** Study questions **
a) Print the section from the passage on reflections outside, starting at "3.1 On the reflections" and ending at "people around us’.".
b) Summarize the passage on reflections outside in two sentences.
c) List every person named in the passage on reflections outside.

3.1 On the reflections outside
The psychologist Philippa Perry noted, ‘All of us have a need to have our internal selves mirrored by the people around us’.
Arthur C. Clarke once proclaimed ‘The limits of the possible can only be defined by going beyond them into the impossible’.
In the digital age, what’s inward and outward are of equal value and connected. And both are a part of the binary nature of emergent code.
I was seven years old when I watched the first human, Neil Armstrong, land on the moon. Sitting cross-legged on a classroom floor at school, there was the sense that everyone there, adults and children alike, was aware that what we were witnessing was an amazing moment in the history of human experience.
Watching a TV at school had never happened before either! It was all very strange, exciting, and a little scary and it ushered in a new perspective, expanding our horizons about what human beings could do.
World events such as that set us on a slightly altered course, something that can happen on a small scale daily, in our own lives too, when little experiences trigger the means to see things differently.

[Stored entries]
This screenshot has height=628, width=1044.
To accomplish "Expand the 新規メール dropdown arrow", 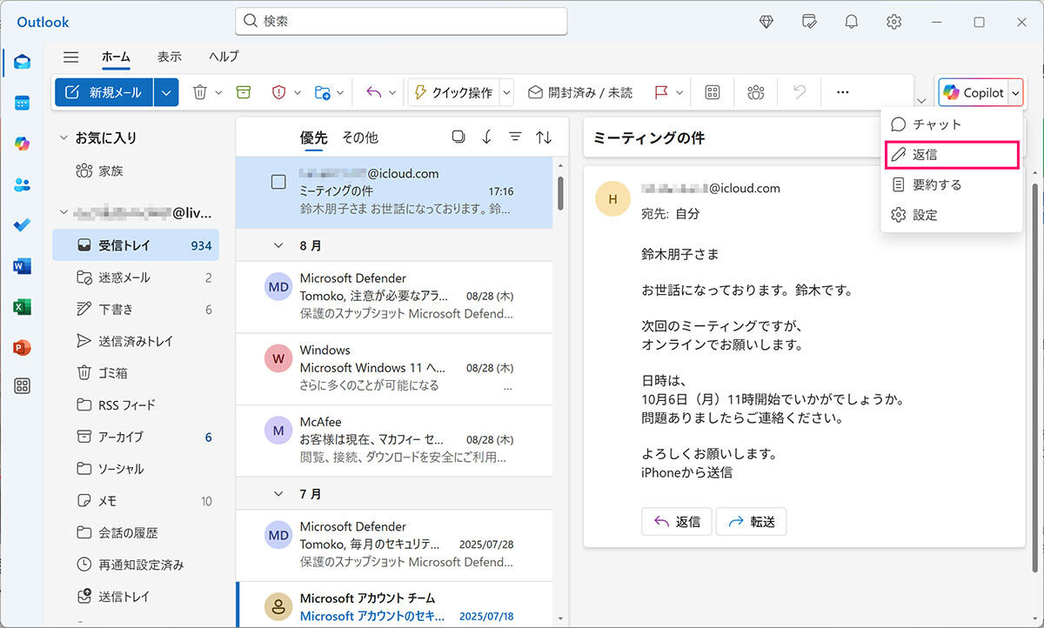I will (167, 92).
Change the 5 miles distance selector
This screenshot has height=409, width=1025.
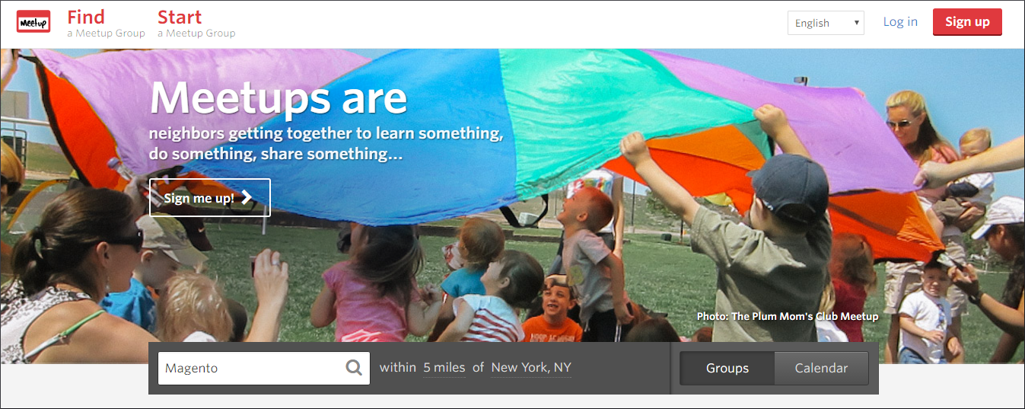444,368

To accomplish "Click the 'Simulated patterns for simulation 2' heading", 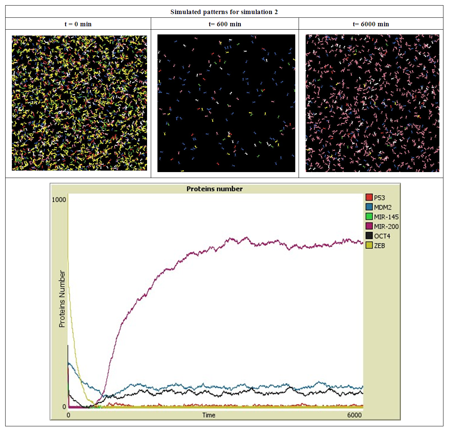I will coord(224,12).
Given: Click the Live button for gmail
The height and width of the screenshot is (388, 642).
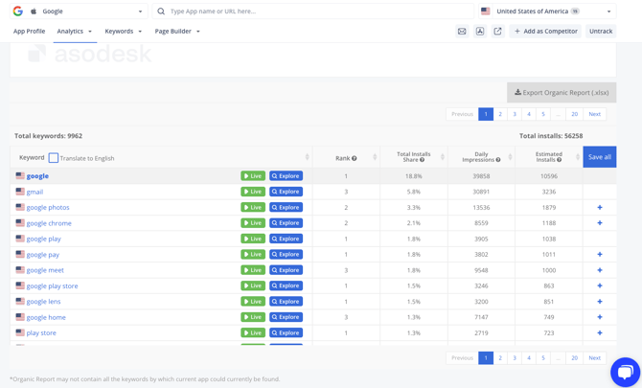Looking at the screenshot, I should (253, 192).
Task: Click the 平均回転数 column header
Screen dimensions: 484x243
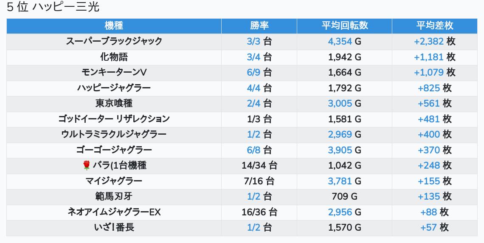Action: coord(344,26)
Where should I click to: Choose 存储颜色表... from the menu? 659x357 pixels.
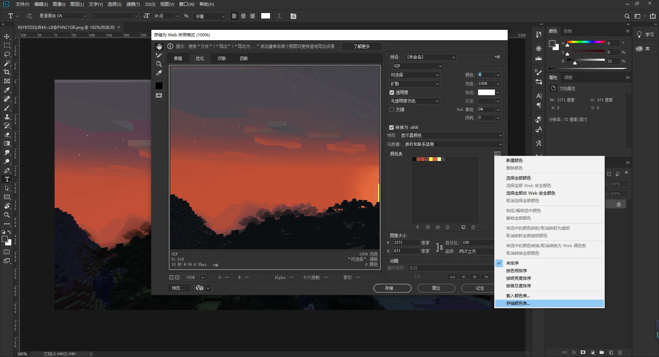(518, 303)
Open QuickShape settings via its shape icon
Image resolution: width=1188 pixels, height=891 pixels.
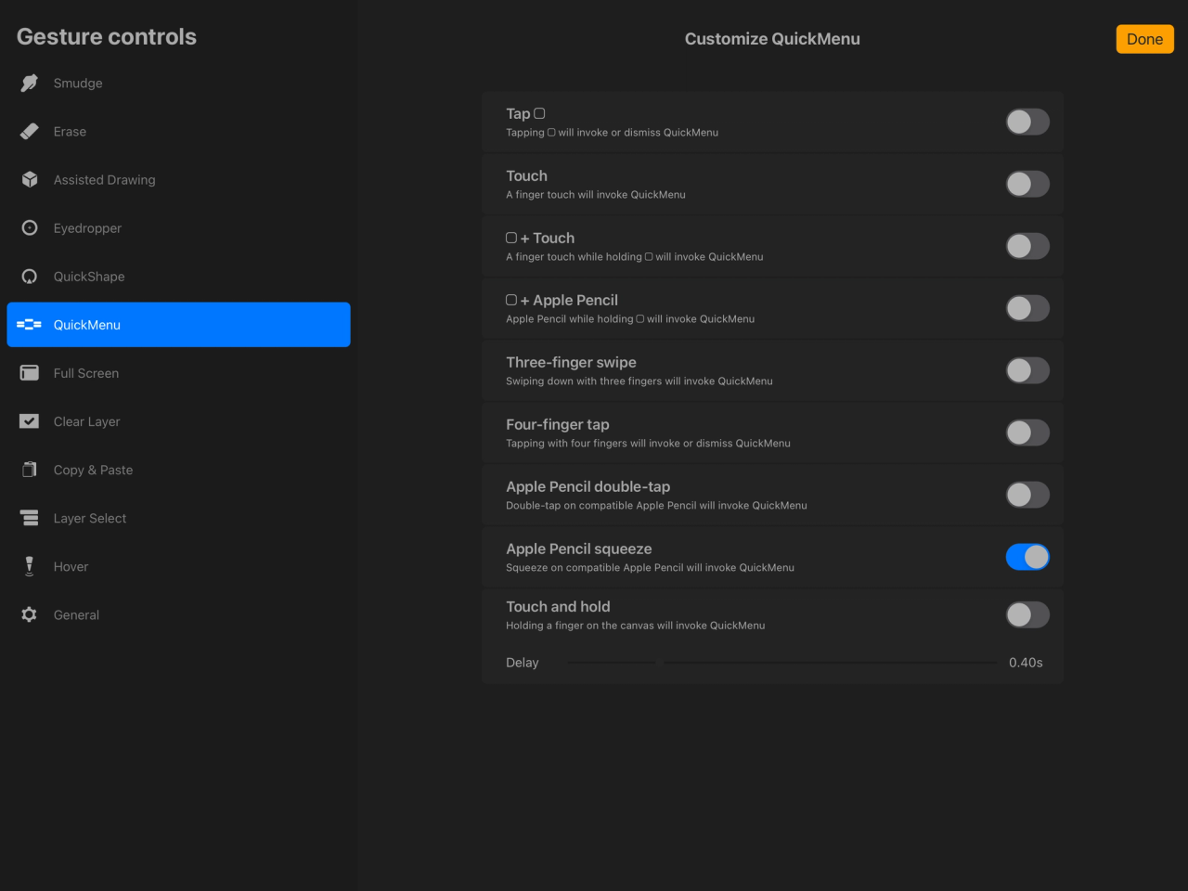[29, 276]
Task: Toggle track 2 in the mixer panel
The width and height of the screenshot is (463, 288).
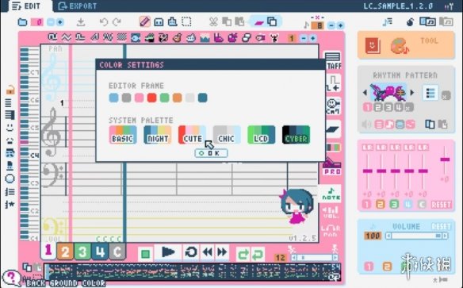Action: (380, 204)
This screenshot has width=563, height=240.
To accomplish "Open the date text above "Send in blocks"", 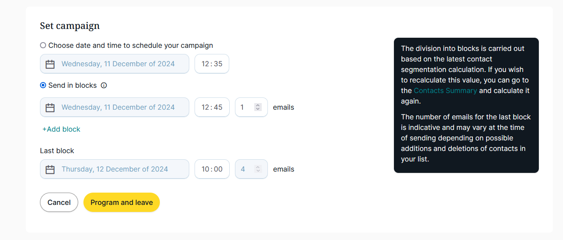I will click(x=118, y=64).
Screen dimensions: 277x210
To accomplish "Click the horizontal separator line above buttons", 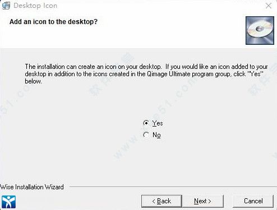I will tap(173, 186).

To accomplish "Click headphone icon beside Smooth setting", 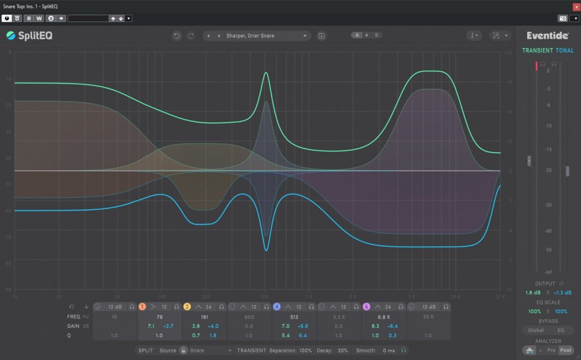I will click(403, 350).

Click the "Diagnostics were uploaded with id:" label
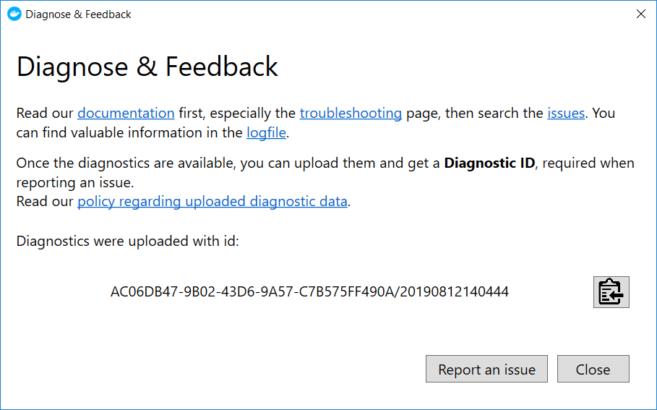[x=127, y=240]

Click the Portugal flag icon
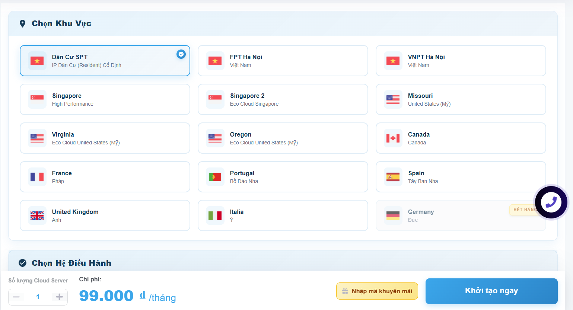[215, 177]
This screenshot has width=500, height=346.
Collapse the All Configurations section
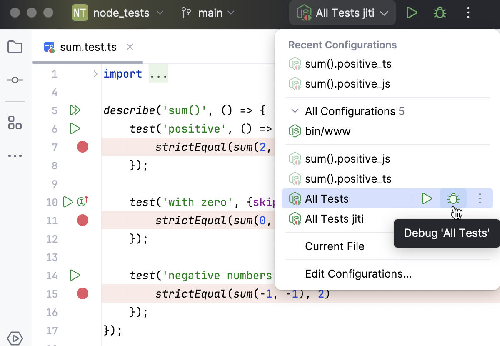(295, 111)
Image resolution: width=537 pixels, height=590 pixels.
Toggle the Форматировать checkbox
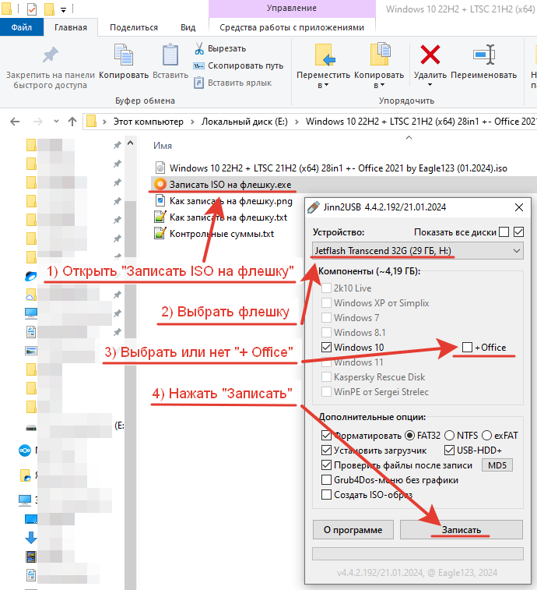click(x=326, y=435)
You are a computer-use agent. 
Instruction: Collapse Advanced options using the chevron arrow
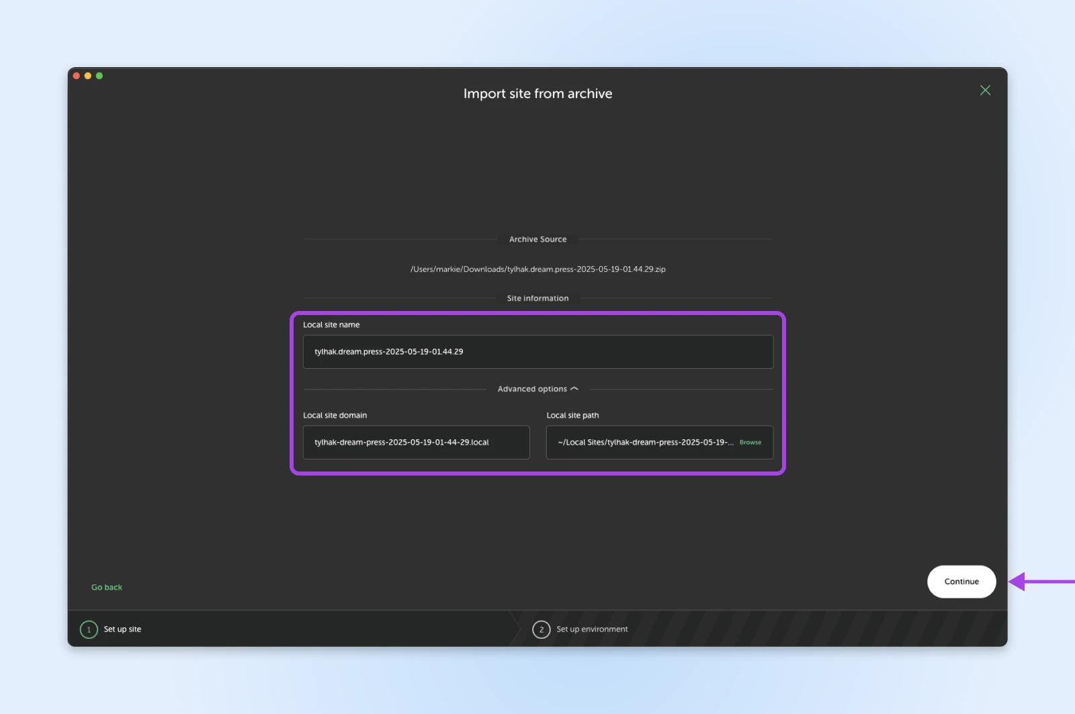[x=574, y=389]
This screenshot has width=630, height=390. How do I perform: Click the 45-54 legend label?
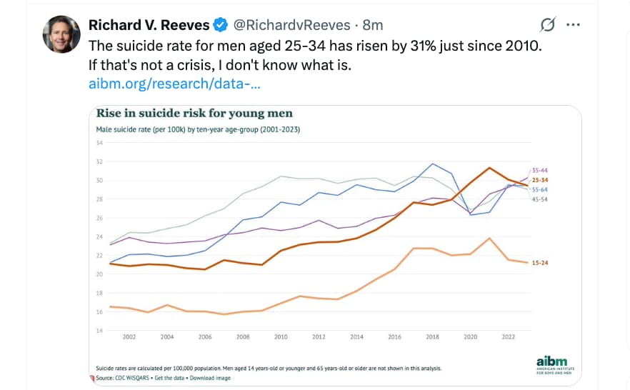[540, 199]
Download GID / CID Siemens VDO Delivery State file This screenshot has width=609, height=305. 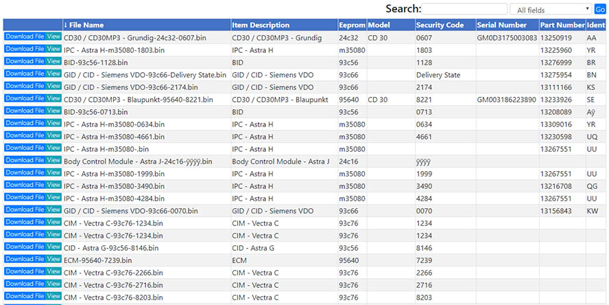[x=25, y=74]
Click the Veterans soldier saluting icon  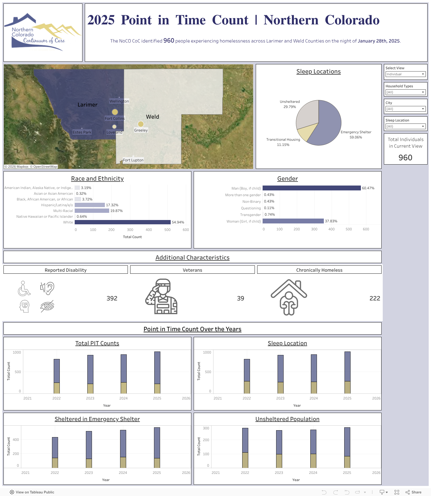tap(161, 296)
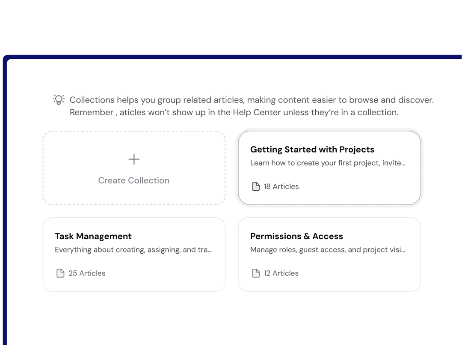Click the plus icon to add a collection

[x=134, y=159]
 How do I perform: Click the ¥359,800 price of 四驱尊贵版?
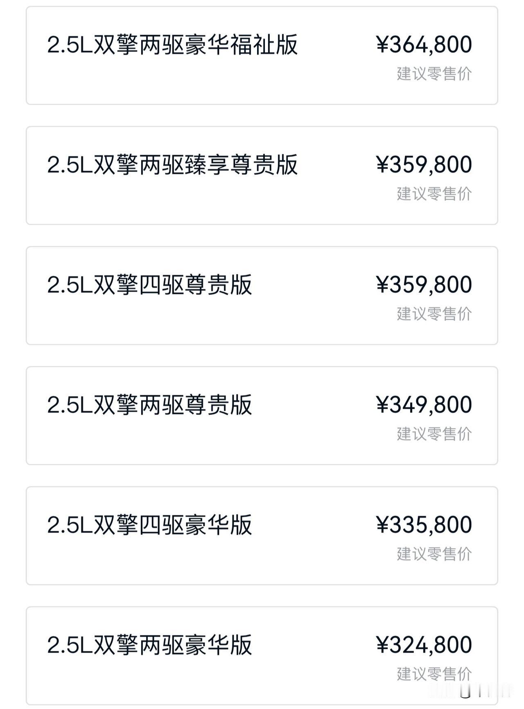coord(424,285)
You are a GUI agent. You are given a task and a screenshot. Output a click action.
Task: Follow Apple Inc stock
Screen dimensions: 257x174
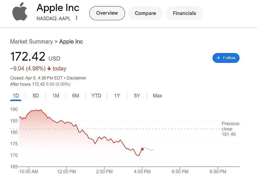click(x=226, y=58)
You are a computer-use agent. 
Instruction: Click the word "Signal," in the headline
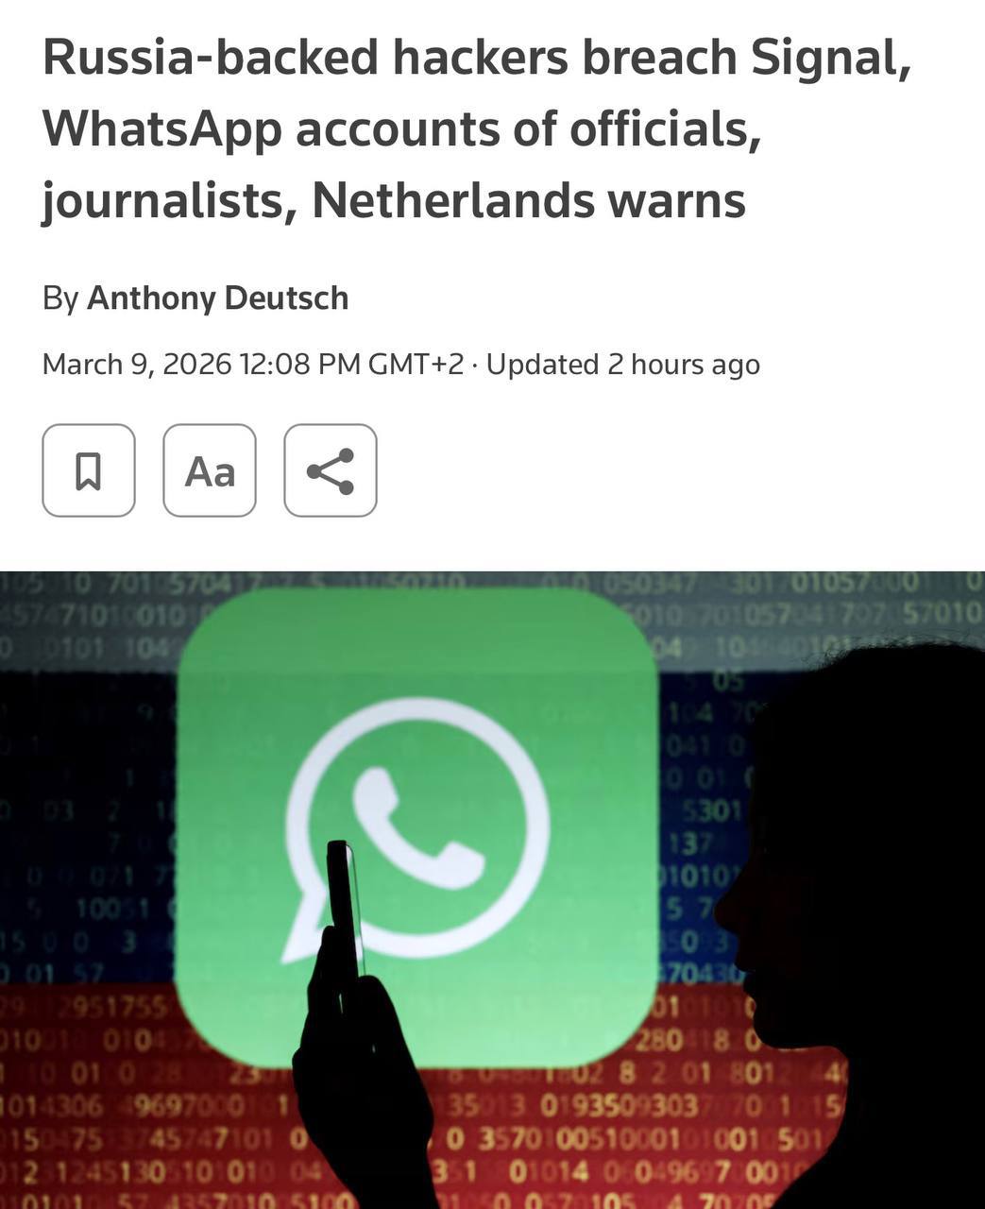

** Answers to each task **
a)
3.1 On the reflections outside
The psychologist Philippa Perry noted, ‘All of us have a need to have our internal selves mirrored by the people around us’.

b) The passage quotes Philippa Perry on our need to have our internal selves mirrored and Arthur C. Clarke on defining the limits of the possible by going beyond them, and it states that in the digital age the inward and the outward are of equal value and connected. The writer recalls watching Neil Armstrong land on the moon at age seven from a classroom floor, an event that expanded horizons about what human beings could do, and notes that such events, like small daily experiences, can set us on an altered course and help us see things differently.

c)
Philippa Perry
Arthur C. Clarke
Neil Armstrong